BEGIN

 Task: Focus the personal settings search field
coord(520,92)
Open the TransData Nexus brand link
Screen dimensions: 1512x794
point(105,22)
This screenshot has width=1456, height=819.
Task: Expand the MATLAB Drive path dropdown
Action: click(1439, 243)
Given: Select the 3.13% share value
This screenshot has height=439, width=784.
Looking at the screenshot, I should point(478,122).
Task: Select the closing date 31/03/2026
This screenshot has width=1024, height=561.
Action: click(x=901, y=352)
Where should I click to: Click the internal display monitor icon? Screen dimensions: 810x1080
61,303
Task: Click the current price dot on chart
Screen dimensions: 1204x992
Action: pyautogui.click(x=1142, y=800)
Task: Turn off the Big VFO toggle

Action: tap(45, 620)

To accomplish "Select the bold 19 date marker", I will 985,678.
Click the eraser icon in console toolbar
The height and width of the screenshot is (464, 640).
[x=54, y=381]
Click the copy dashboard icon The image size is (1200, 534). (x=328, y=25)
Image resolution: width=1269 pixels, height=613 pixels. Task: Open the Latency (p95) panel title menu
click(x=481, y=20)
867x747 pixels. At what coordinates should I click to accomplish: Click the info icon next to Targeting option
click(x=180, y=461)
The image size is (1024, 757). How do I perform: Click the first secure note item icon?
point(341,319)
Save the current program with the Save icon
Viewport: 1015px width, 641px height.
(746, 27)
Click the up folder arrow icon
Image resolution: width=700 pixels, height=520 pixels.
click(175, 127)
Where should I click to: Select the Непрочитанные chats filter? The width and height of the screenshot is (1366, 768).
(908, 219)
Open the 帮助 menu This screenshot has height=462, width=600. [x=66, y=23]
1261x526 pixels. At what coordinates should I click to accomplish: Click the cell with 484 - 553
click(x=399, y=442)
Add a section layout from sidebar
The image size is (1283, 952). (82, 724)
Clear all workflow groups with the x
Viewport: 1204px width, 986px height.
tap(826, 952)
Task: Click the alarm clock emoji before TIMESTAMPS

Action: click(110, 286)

END

▸ Work to complete: Repeat every line of the listing above word for word.

▸ Reply to the exercise:
 Task: Focus the personal settings search field
coord(520,92)
Open the TransData Nexus brand link
Screen dimensions: 1512x794
point(105,22)
This screenshot has width=1456, height=819.
Task: Expand the MATLAB Drive path dropdown
Action: click(1439, 243)
Given: Select the 3.13% share value
This screenshot has height=439, width=784.
Looking at the screenshot, I should point(478,122).
Task: Select the closing date 31/03/2026
This screenshot has width=1024, height=561.
Action: click(x=901, y=352)
Where should I click to: Click the internal display monitor icon? Screen dimensions: 810x1080
61,303
Task: Click the current price dot on chart
Screen dimensions: 1204x992
Action: pyautogui.click(x=1142, y=800)
Task: Turn off the Big VFO toggle

Action: tap(45, 620)

To accomplish "Select the bold 19 date marker", I will 985,678.
Click the eraser icon in console toolbar
The height and width of the screenshot is (464, 640).
[x=54, y=381]
Click the copy dashboard icon The image size is (1200, 534). (x=328, y=25)
Image resolution: width=1269 pixels, height=613 pixels. Task: Open the Latency (p95) panel title menu
click(x=481, y=20)
867x747 pixels. At what coordinates should I click to accomplish: Click the info icon next to Targeting option
click(x=180, y=461)
The image size is (1024, 757). How do I perform: Click the first secure note item icon?
point(341,319)
Save the current program with the Save icon
Viewport: 1015px width, 641px height.
(746, 27)
Click the up folder arrow icon
Image resolution: width=700 pixels, height=520 pixels.
click(175, 127)
Where should I click to: Select the Непрочитанные chats filter? The width and height of the screenshot is (1366, 768).
(908, 219)
Open the 帮助 menu This screenshot has height=462, width=600. [x=66, y=23]
1261x526 pixels. At what coordinates should I click to accomplish: Click the cell with 484 - 553
click(x=399, y=442)
Add a section layout from sidebar
The image size is (1283, 952). (82, 724)
Clear all workflow groups with the x
Viewport: 1204px width, 986px height.
tap(826, 952)
Task: Click the alarm clock emoji before TIMESTAMPS

Action: click(110, 286)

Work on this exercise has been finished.